### [DIRECTIONS FOR THIS TASK]
Return the records below word for word.

Stored items:

##########

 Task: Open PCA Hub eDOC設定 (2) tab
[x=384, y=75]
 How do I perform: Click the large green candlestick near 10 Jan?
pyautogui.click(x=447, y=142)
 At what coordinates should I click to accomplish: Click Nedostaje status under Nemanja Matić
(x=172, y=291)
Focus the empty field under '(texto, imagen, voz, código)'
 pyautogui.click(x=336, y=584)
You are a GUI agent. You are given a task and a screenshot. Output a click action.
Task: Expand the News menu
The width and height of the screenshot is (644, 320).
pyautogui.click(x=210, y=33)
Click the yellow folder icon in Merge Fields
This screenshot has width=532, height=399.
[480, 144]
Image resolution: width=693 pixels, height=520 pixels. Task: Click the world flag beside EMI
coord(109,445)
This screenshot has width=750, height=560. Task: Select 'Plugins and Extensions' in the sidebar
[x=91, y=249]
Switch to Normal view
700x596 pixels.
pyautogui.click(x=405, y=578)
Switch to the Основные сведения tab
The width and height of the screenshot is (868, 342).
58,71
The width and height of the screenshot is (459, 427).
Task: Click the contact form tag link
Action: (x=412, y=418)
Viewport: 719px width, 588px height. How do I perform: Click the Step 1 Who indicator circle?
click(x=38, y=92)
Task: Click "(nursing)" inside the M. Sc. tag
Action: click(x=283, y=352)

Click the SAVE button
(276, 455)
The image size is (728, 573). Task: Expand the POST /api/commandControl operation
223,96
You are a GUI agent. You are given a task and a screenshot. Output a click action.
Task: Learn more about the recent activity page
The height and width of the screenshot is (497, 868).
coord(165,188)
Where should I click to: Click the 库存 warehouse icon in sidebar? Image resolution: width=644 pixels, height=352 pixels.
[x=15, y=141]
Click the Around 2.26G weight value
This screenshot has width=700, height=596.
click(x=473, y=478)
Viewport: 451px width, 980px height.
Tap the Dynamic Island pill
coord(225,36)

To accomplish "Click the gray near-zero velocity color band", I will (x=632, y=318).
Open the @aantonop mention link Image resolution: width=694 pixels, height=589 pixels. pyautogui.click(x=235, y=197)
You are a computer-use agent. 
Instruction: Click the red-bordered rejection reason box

##########

### [COMPLETED TASK]
 Task: Open PCA Hub eDOC設定 (2) tab
[x=384, y=75]
 How do I perform: Click the large green candlestick near 10 Jan?
pyautogui.click(x=447, y=142)
 At what coordinates should I click to accomplish: Click Nedostaje status under Nemanja Matić
(x=172, y=291)
Focus the empty field under '(texto, imagen, voz, código)'
 pyautogui.click(x=336, y=584)
You are a GUI agent. You are given a task and a screenshot. Output a click action.
Task: Expand the News menu
The width and height of the screenshot is (644, 320).
pyautogui.click(x=210, y=33)
Click the yellow folder icon in Merge Fields
This screenshot has width=532, height=399.
[480, 144]
Image resolution: width=693 pixels, height=520 pixels. Task: Click the world flag beside EMI
coord(109,445)
This screenshot has width=750, height=560. Task: Select 'Plugins and Extensions' in the sidebar
[x=91, y=249]
Switch to Normal view
700x596 pixels.
pyautogui.click(x=405, y=578)
Switch to the Основные сведения tab
The width and height of the screenshot is (868, 342).
58,71
The width and height of the screenshot is (459, 427).
Task: Click the contact form tag link
Action: (x=412, y=418)
Viewport: 719px width, 588px height. How do I perform: Click the Step 1 Who indicator circle?
click(x=38, y=92)
Task: Click "(nursing)" inside the M. Sc. tag
Action: click(x=283, y=352)

Click the SAVE button
(276, 455)
The image size is (728, 573). Task: Expand the POST /api/commandControl operation
223,96
You are a GUI agent. You are given a task and a screenshot. Output a click action.
Task: Learn more about the recent activity page
The height and width of the screenshot is (497, 868).
coord(165,188)
Where should I click to: Click the 库存 warehouse icon in sidebar? Image resolution: width=644 pixels, height=352 pixels.
[x=15, y=141]
Click the Around 2.26G weight value
This screenshot has width=700, height=596.
click(x=473, y=478)
Viewport: 451px width, 980px height.
Tap the Dynamic Island pill
coord(225,36)

To accomplish "Click the gray near-zero velocity color band", I will (x=632, y=318).
Open the @aantonop mention link Image resolution: width=694 pixels, height=589 pixels. pyautogui.click(x=235, y=197)
You are a computer-use agent. 
Instruction: Click the red-bordered rejection reason box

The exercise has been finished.